Aurora Performs Comprehensive Security Analysis at Stericycle
• Wanted to detect any weaknesses in company’s internal architecture
• Needed to enhance the security architecture of IT infrastructure
• Needed to assess vulnerability in externally available systems
• Wanted to develop a problem resolution matrix
• Contacted Aurora
• Thorough security assessment completed in both national and international facilities
• All issues detected in assessment now remediated
“It worked out really well. I was very happy with their work.”
–Sheri Bardin, Stericyle
Based in Lake Forest, Illinois, Stericycle is a business services company that specializes in protecting people and reducing risk.

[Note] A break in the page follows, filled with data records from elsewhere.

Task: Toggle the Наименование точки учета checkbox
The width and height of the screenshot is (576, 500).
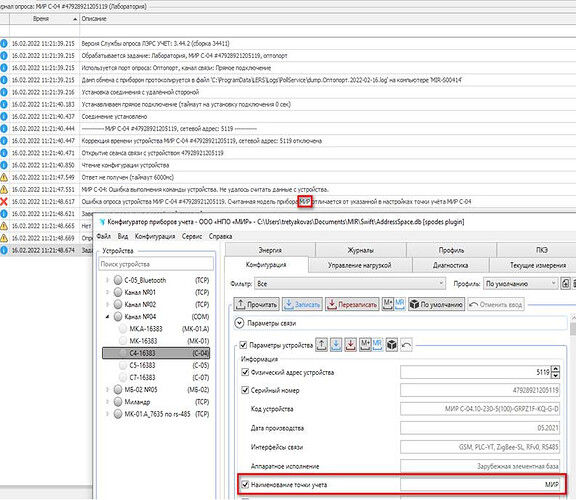Action: tap(245, 485)
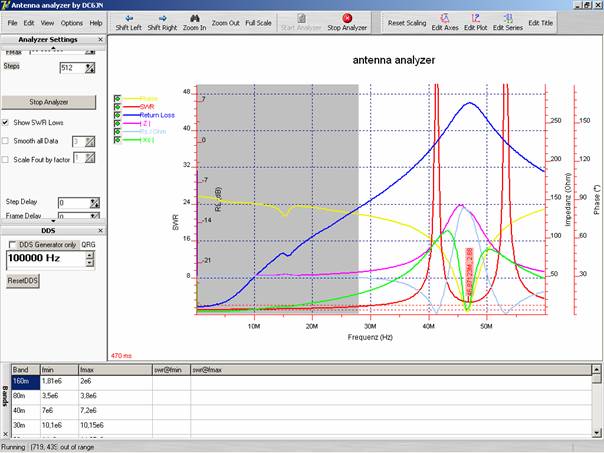Click the Steps value spinner arrows
Screen dimensions: 604x453
pos(92,68)
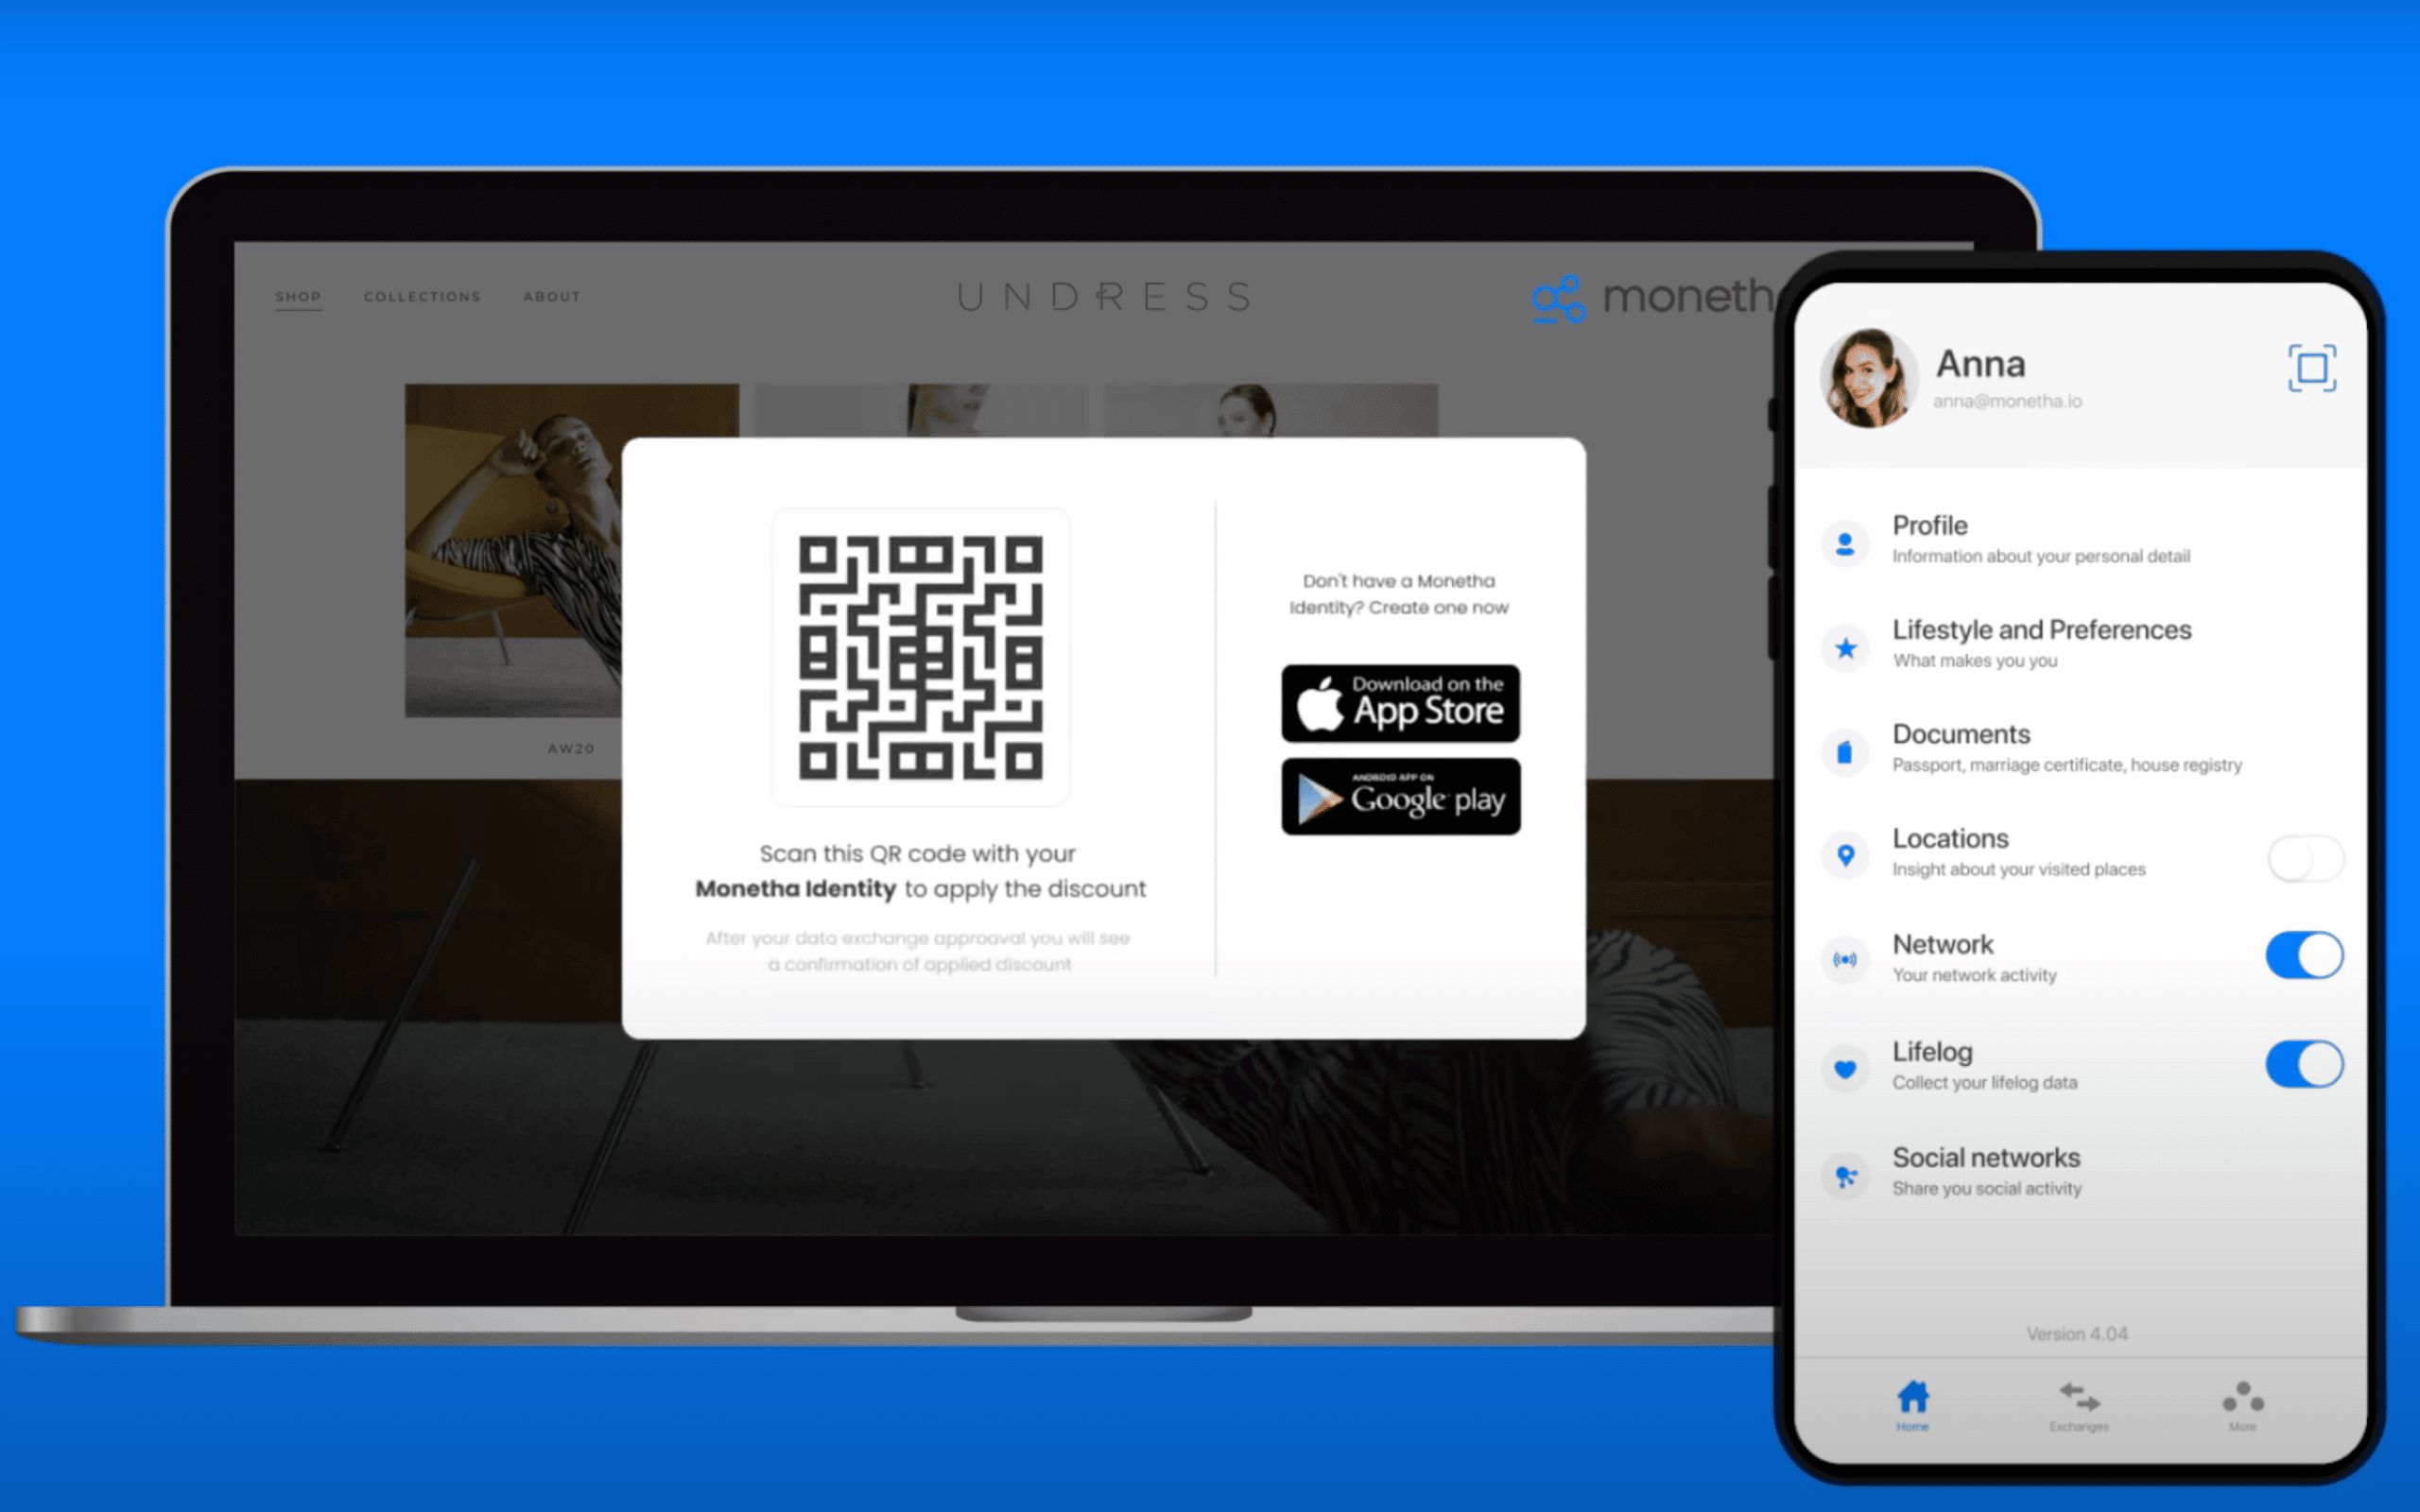Screen dimensions: 2420x1512
Task: Click the SHOP menu item
Action: pyautogui.click(x=298, y=295)
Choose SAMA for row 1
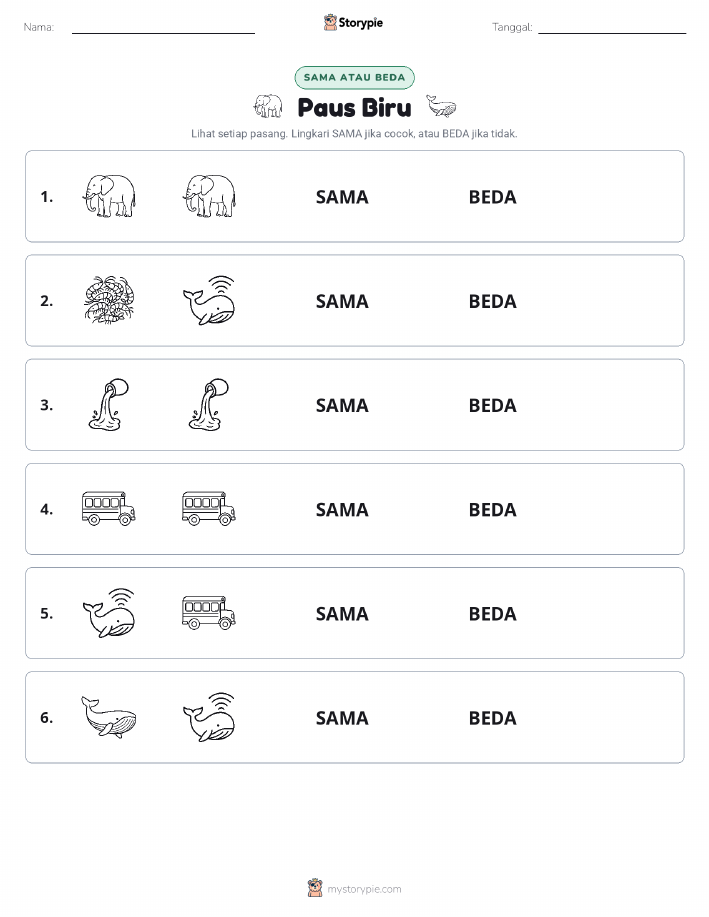 (342, 197)

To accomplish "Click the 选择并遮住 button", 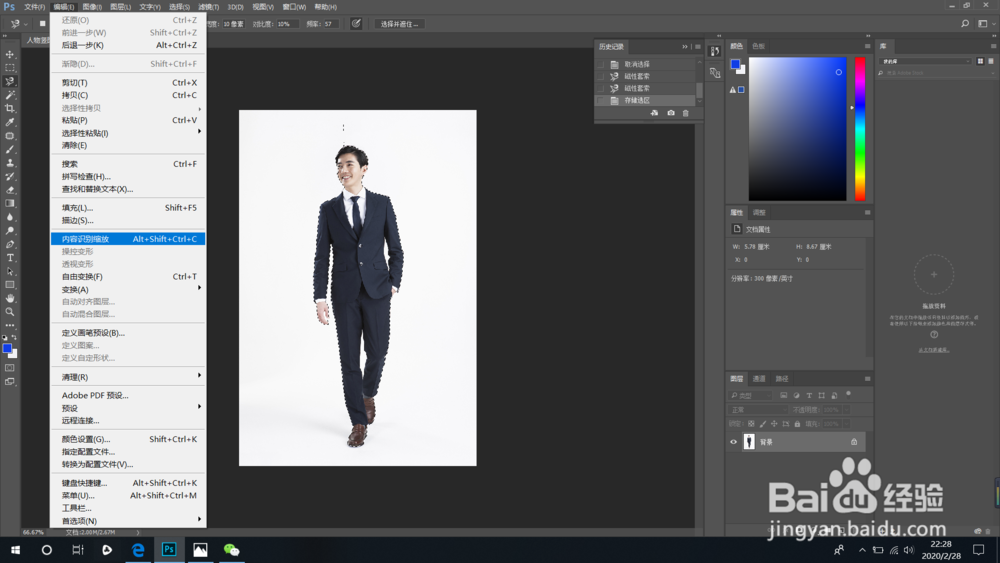I will pos(400,24).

Stericycle works with companies in a wide array of industries to improve employee and customer safety, ensure regulatory compliance, safely dispose of regulated materials, and manage corporate and personal risk. The company operates in the U.S., United Kingdom, Ireland, Canada, Mexico, Argentina, Chile, Romania and Portugal, and they continue to pursue opportunities to enter new countries and offer new services.
A company devoted to the protection of their clients must naturally be concerned with their own security and protection, especially in the area of securing client data and communication. That is why Stericycle conducts an annual assessment to detect and resolve any problems.
“Over the years we’ve used a different company each year to get fresh eyes on our network,” said Sheri Bardin, Stericyle’s IT Security Manager in southern California. “This includes having all of our external IP addresses scanned, and a sampling of our internal addresses as well. We’re not looking for anything specific,just any noticeable issues so we can resolve them and help secure our network.”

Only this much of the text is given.